• **SELECTED TEXT**
= Kid Chissell =

American boxer (1905–1987)

Noble "Kid" Chissell (February 16, 1905 - November 8, 1987) was an American boxing champion, actor, and dance marathon champion.

Chissell, former U.S. Navy Middleweight Boxing Champ (1932), received an award in 1982 for having over 1,000 screen credits. As a prizefighter, he once fought "Packy East", later known as Bob Hope. Even earlier he won the 1928 World Marathon Dance Champion contest. He first gained international prominence as the villainous sulky driver, "Flea-Flit Dryer", in the film Home in Indiana, opposite Walter Brennan, Ward Bond, Lon McAllister, June Haver, and Jeanne Crain. Numerous other motion pictures include his portrayal of a middle-weight champ in Ex-Champ, prison guard with Susan Hayward in I Want to Live!, a gambler in Guys and Dolls, police officer Noble in The Big Chase, and deputy sheriff with Jane Fonda in Cat Ballou. In the first and sixth episodes of Disney's World of Color series, Gallegher, Chissell played the Irish fight referee and jailer opposite Edmond O'Brien. He was croupier at the roulette game in "Tiger by the Tail", one of the Gunsmoke episodes. Life of Riley, Dragnet, and Playhouse 90 and People's Court were other series Chissell worked in.

• **RECORDS SHOWN**

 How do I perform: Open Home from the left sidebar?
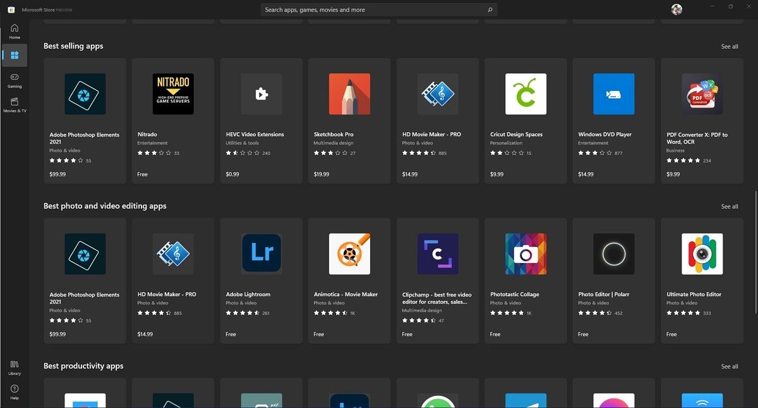point(14,30)
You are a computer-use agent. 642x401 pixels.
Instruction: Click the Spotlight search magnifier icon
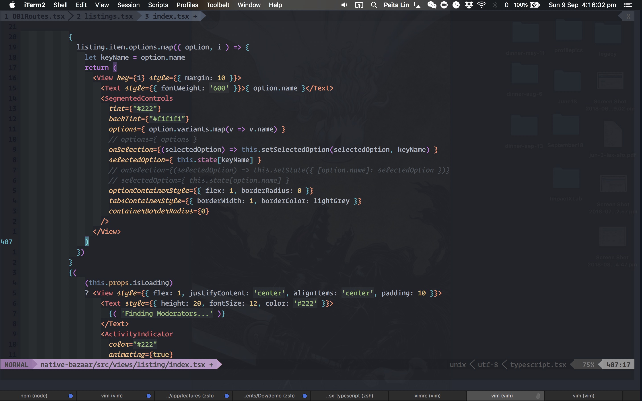tap(374, 5)
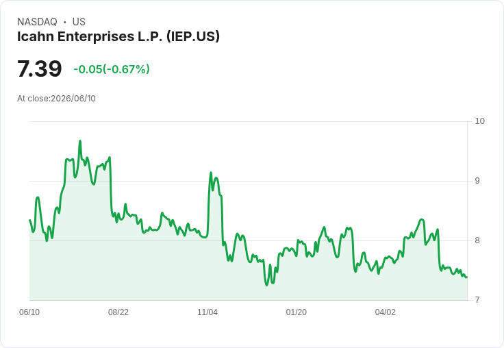Image resolution: width=504 pixels, height=348 pixels.
Task: Click the 7 y-axis price label
Action: [x=477, y=300]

• **YOUR TASKS**
1) Transcribe everything in the Kid Chissell biography from "American boxer (1905–1987)" down to "dance marathon champion.".
2) Using the Kid Chissell biography, state whether each statement agrees with it, answering yes or no and quoting the deciding words: (a) Chissell won a dance marathon title in 1928. (b) Chissell played a gambler in Cat Ballou. (c) Chissell was a U.S. Army boxing champion.

• **EXPECTED RESULTS**
1)
American boxer (1905–1987)

Noble "Kid" Chissell (February 16, 1905 - November 8, 1987) was an American boxing champion, actor, and dance marathon champion.

2)
(a) Yes: "Even earlier he won the 1928 World Marathon Dance Champion contest."
(b) No: "a gambler in Guys and Dolls" and "deputy sheriff with Jane Fonda in Cat Ballou."
(c) No: "former U.S. Navy Middleweight Boxing Champ (1932)."